Me costó mucho decidirme a ir a la Zékian a ver a Perec. Primero porque tenía que ir solo y mi timidez convertía en un trance difícil volver a subir hasta la puerta pintada de blanco de la segunda planta de aquel edificio de la rue Littré en el que meses antes había escuchado a Borges. Y segundo porque a Perec ya le había visto en una ocasión, con motivo de la presentación de un libro de Philippe Sollers, y ya le había espiado lo suficiente. Y, en fin, por muchos otros motivos se me hacía muy cuesta arriba ir a la librería. Pero el hecho es que acabé yendo. Di la contraseña («Soy un hombre que duerme») y entré, y lo hice con mayor timidez aún de la que en circunstancias normales habría sentido, pues se burlaron de mí al responderme a la contraseña diciéndome: «Pues no se le ve cara de sueño.» Había unas treinta personas en la librería y no conocía a ninguna de ellas. A las seis en punto apareció un hombre que dijo ser Perec, pero no lo era. Es más, no se parecía en nada a Perec. Entre otras cosas porque era negro y recordaba mucho a Tony Williams, el cantante de Los Platters. La intervención del falso Perec fue breve y de esas que uno, por mucho que sea un recuerdo de juventud, no olvida. Dijo más o menos esto:

«Hace mucho tiempo, en Nueva York, a unos cientos de metros de los arrecifes adonde vienen a romper las últimas olas del Atlántico, un hombre se dejó morir. Trabajaba de escribiente para un abogado. Escondido detrás de un biombo, se pasaba el tiempo sentado frente a su pupitre y no se movía de allí nunca. Se alimentaba de galletas de jengibre. Miraba por la ventana un muro de ladrillos ennegrecidos que casi hubiera podido tocar con la mano. Era inútil pedirle algo, que releyera un texto o que fuera al correo. Ni las amenazas ni los ruegos tenían poder sobre él. Al final, se volvió casi ciego. Hubo que echarlo. Se instaló en las escaleras del edificio. Entonces lo encerraron, pero se sentó en el patio de la cárcel y se negó a comer.»

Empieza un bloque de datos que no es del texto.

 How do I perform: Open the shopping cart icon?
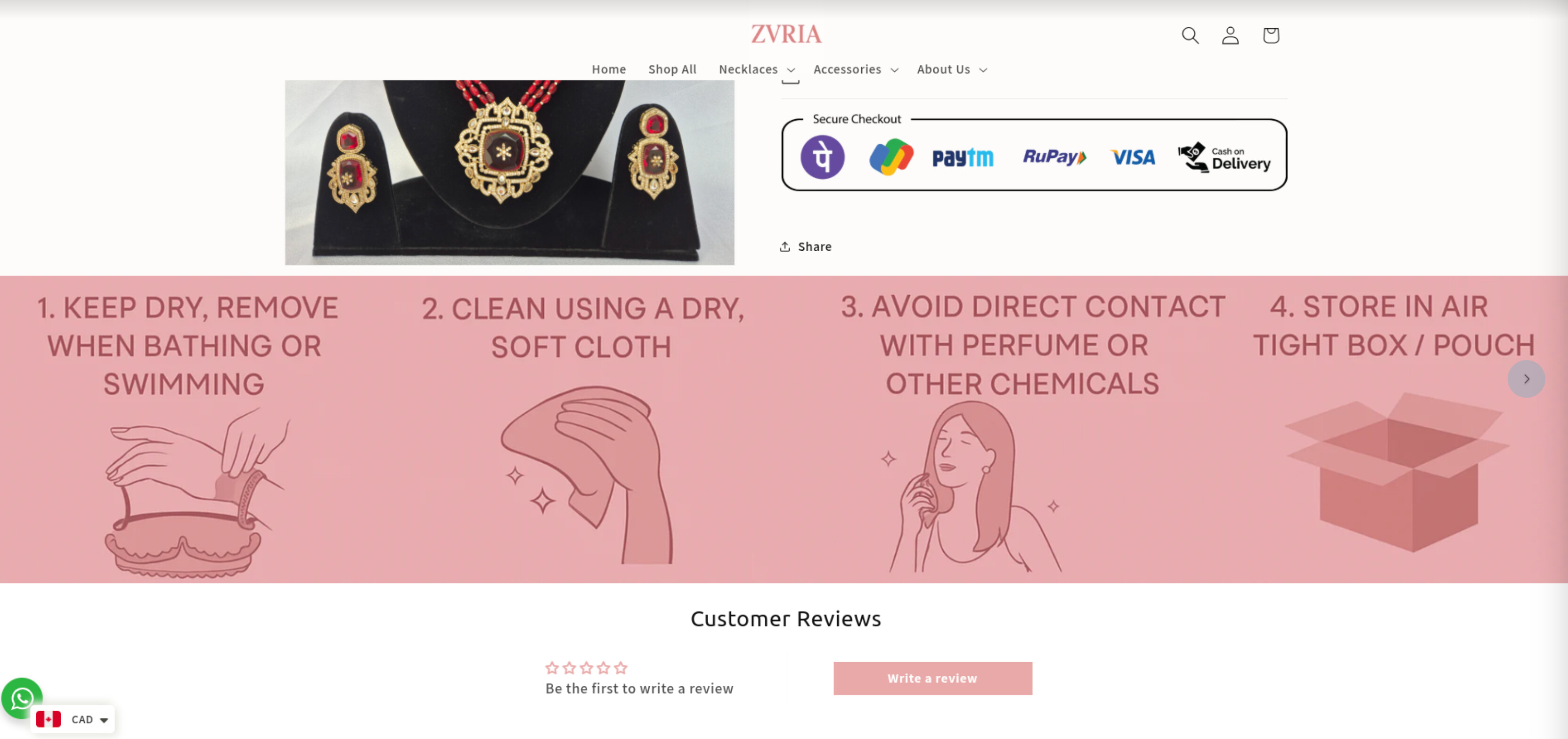coord(1270,35)
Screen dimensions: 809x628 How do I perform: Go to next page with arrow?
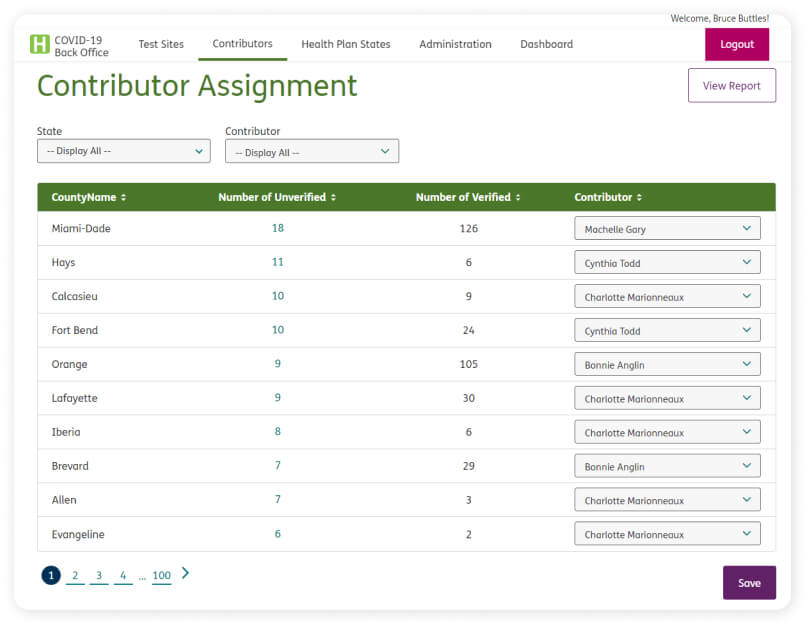[x=185, y=574]
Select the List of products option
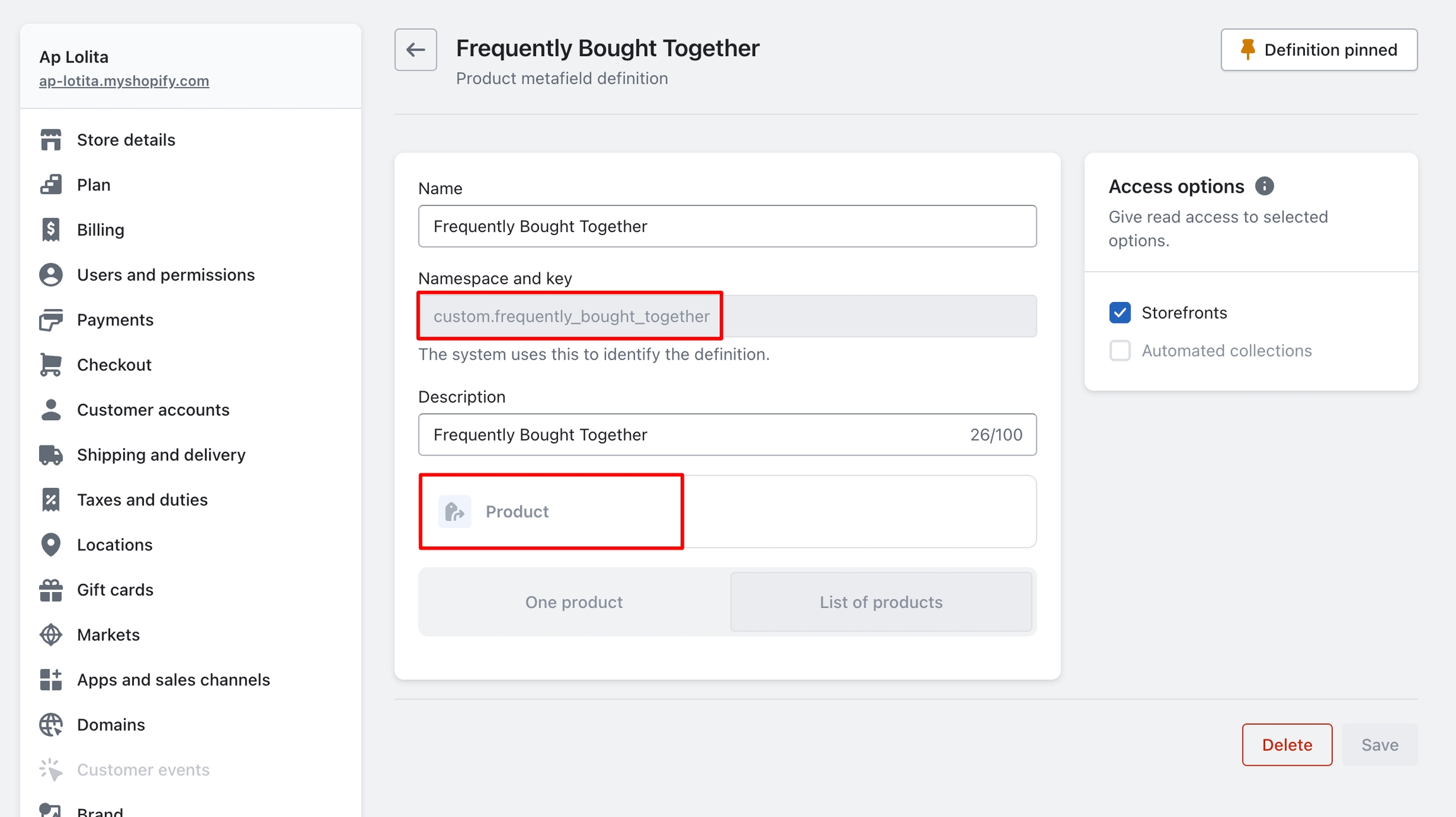 [x=881, y=602]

Dicho esto, miró fijamente al público durante unos segundos y después fue hacia la salida y se marchó de la librería dando un gran portazo. «Tocar fondo no quiere decir nada», gritó el hombre que estaba sentado a mi lado. Todo el mundo le miró con disgusto. Y poco después se disolvió la reunión. No entendí nada. Salí a la rue Littré y regresé a la buhardilla. No había visto a Sylvie, no había visto a Perec. ¿Y aquel portazo?

Qué raro, pensé. ¿Recordaré esto dentro de unos años? Al día siguiente, la frase «tocar fondo no quiere decir nada» la trasladé a La asesina ilustrada, quién sabe si con el ánimo de recordar con el tiempo al cantante de los Platters.